2-: From Open Letter to the Forces, by ‘The Talisman’, dated Nottingham Journal Office, 22nd October 1943, published in the Nottingham Journal (Nottingham, Nottinghamshire, England) of Friday 22nd October 1943 [No. 36,751, page 2, column 8]:

We feel we can really settle down a little for a few days. We have gathered our blackberries, our tomatoes, our pears. We have bottled them—at least, Mrs. Taliswoman has—we have burnt the garden rubbish to make potash, attended to the compost heap, [&c.].

3-: From American Eagle soars in No. Atlantic crossing, by John Ahern, published in the Boston Sunday Globe (Boston, Massachusetts, USA) of Sunday 13th July 1969 [Vol. 196, No. 13, page 93, column 7]:

American Eagle, the Twelve Meter Yacht, today is en route from Cork to Copenhagen, and if anybody has any worries, forget ’em. This bucket sails under a lucky star.
[…]
“She’ll go and we’ll prove it to you,” Patsy Kennedy insisted. And this is a gal you should know. She has to be the good luck piece. Since she signed aboard everything has been golden.
[…]
The guess here is that the young sea sprite named Patsy Kennedy is the talisman—or taliswoman if there is such a thing.
How else can it be explained that a Twelve Meter Yacht has crossed the Atlantic and still is going?

4-: From With David Isaacs, published in the Coventry Evening Telegraph (Coventry, Warwickshire, England) of Friday 7th March 1975 [No. 26,010, page 7, column 1]:

TALISWOMAN . . .
I BELIEVE the Talisman Theatre at Kenilworth are set to select a woman as their next director of productions at the annual meeting later this month. Ann Brooks, a leading member of the group for some years, is likely to take over from Keith Higgins, who, as I mentioned last week, is resigning.

5-: From The Vancouver Sun (Vancouver, British Columbia, Canada) of Friday 20th May 1977 [Vol. 91, No. 123, page 21, column 1]—the Talismen are the student-athletes at Vancouver Technical Secondary School:

Talis(wo)men show their heels
By MIKE BEAMISH

English language purists might blanch at the thought of “Talisperson”. Nevertheless, Vancouver Technical Talismen might not today be Vancouver high school track and field champions without the Taliswomen.
The Talismen—or, if you insist, Talispeople—had no need of lucky charms and amulets Thursday to convincingly win their second straight team championship at Empire Stadium.
[…]
When Olympic silver medal high jumper Greg Joy competed for Van Tech, the Talismen consistently finished among the Top 10, but never made a run for the title until the Taliswomen began to pull up their socks.
[…]
Taliswomen accounted for 273 of Van Tech’s points total (vs. 118½ for second place Kits), won both juvenile and junior girls divisions and produced a trio of individual aggregate champions.
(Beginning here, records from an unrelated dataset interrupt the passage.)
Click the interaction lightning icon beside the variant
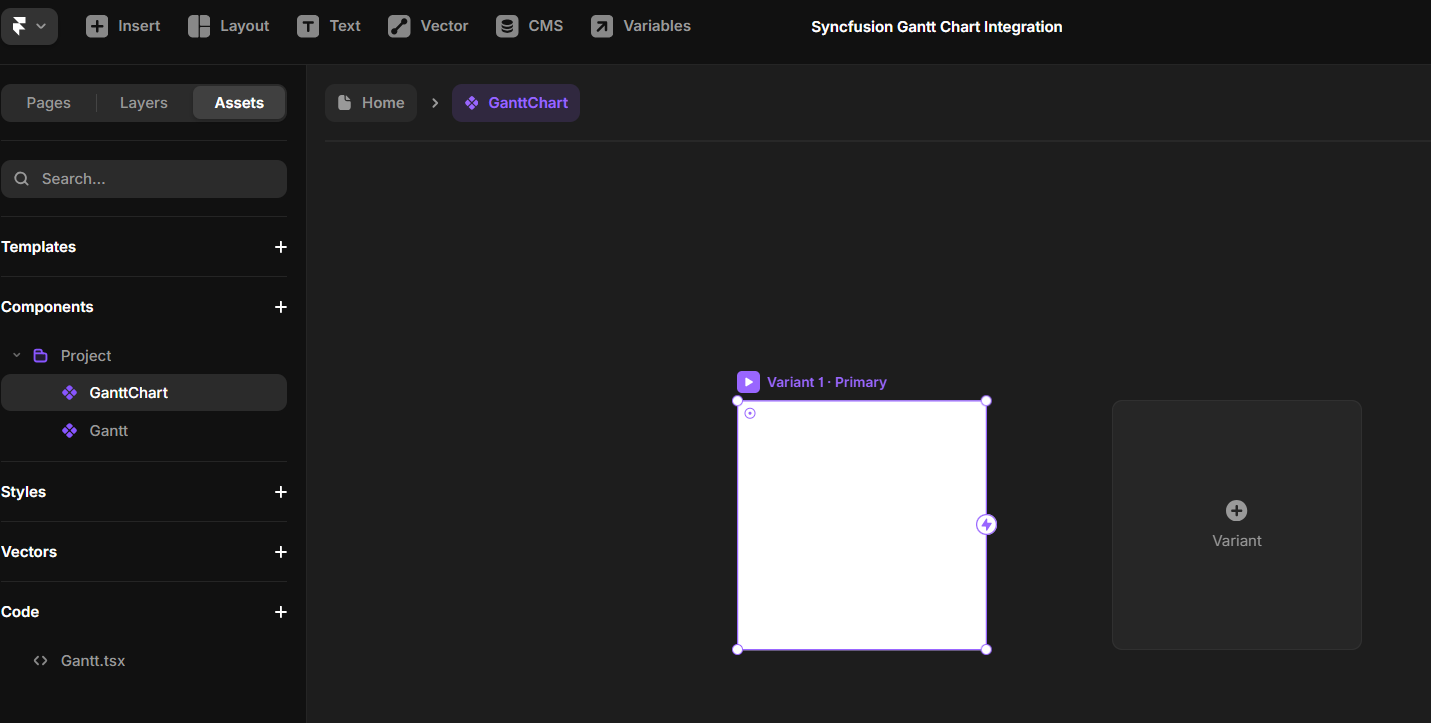(986, 523)
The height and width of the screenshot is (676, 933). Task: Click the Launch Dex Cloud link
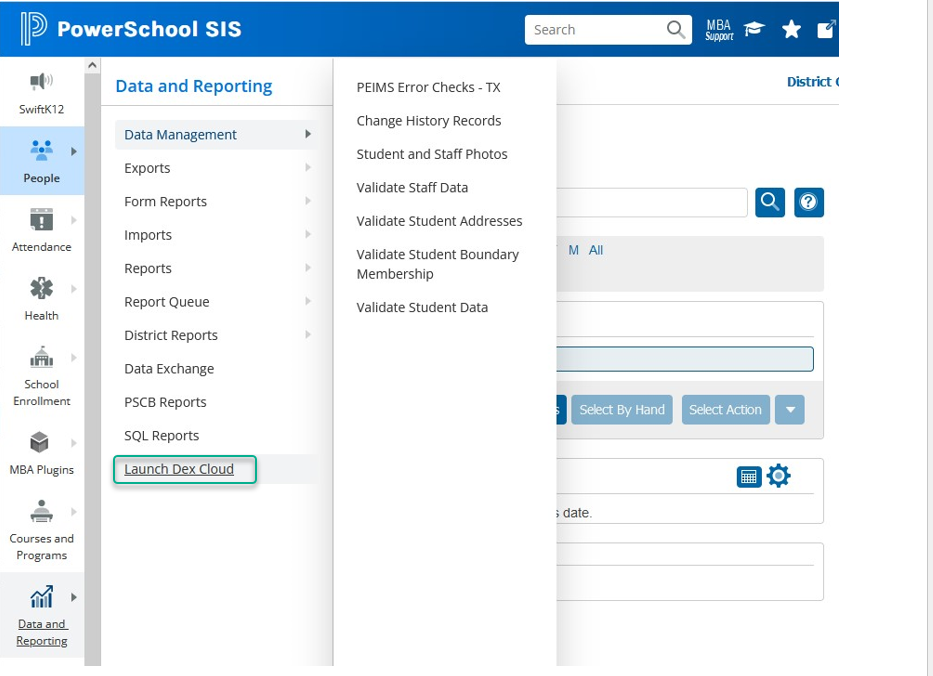[179, 469]
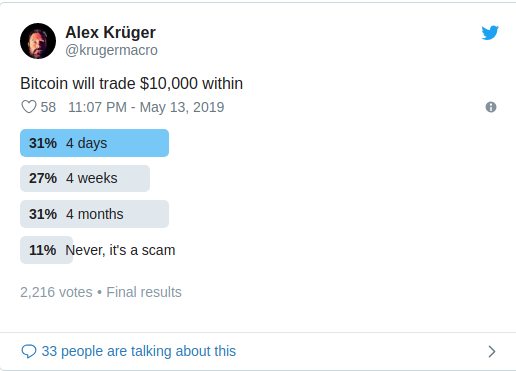The image size is (516, 371).
Task: Like the tweet with the heart icon
Action: (29, 107)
6-: From an advertisement for Kennett’s golf shops, sellers of Talisman, a brand of golf irons—advertisement published in the Sports section of the Los Angeles Times (Los Angeles, California, USA) of Saturday 14th October 1978 [Vol. 97, No. 315, part III, page 3, column 4]:

We stock Talisman in 8 specs, for men and women (no, we don’t call those sets Taliswoman).

The earliest occurrence that I have found of taliswoman in the sense of a female sports player regarded as the leading representative of her team is from Monaghan football’s iron lady, about the football player Margaret Kierans, by Enda McEvoy, published in the Sports section of The Sunday Tribune (Dublin, County Dublin, Ireland) of Sunday 4th October 1998 [Vol. 19, No. 40, page 7, columns 5 & 6]:

A tearaway wing-forward, a natural leader, described by some as “a sort of female version of Kevin Moran” 2 who doesn’t think twice of sticking her head in where others would flinch at putting in less vulnerable parts of their anatomy.
[…]
In 1996 […] she was captain again and the scorer of the winning goal, pouncing when the ball came back off the upright in the replay against Laois. A county’s taliswoman.
[…]
A taliswoman, yet a fairly elderly taliswoman by the standards of the ladies’ game, where 15-year-olds are not unknown.

2 This refers to the Irish former footballer Kevin Moran (born 1956), who excelled at the top levels in both Gaelic football and Association football.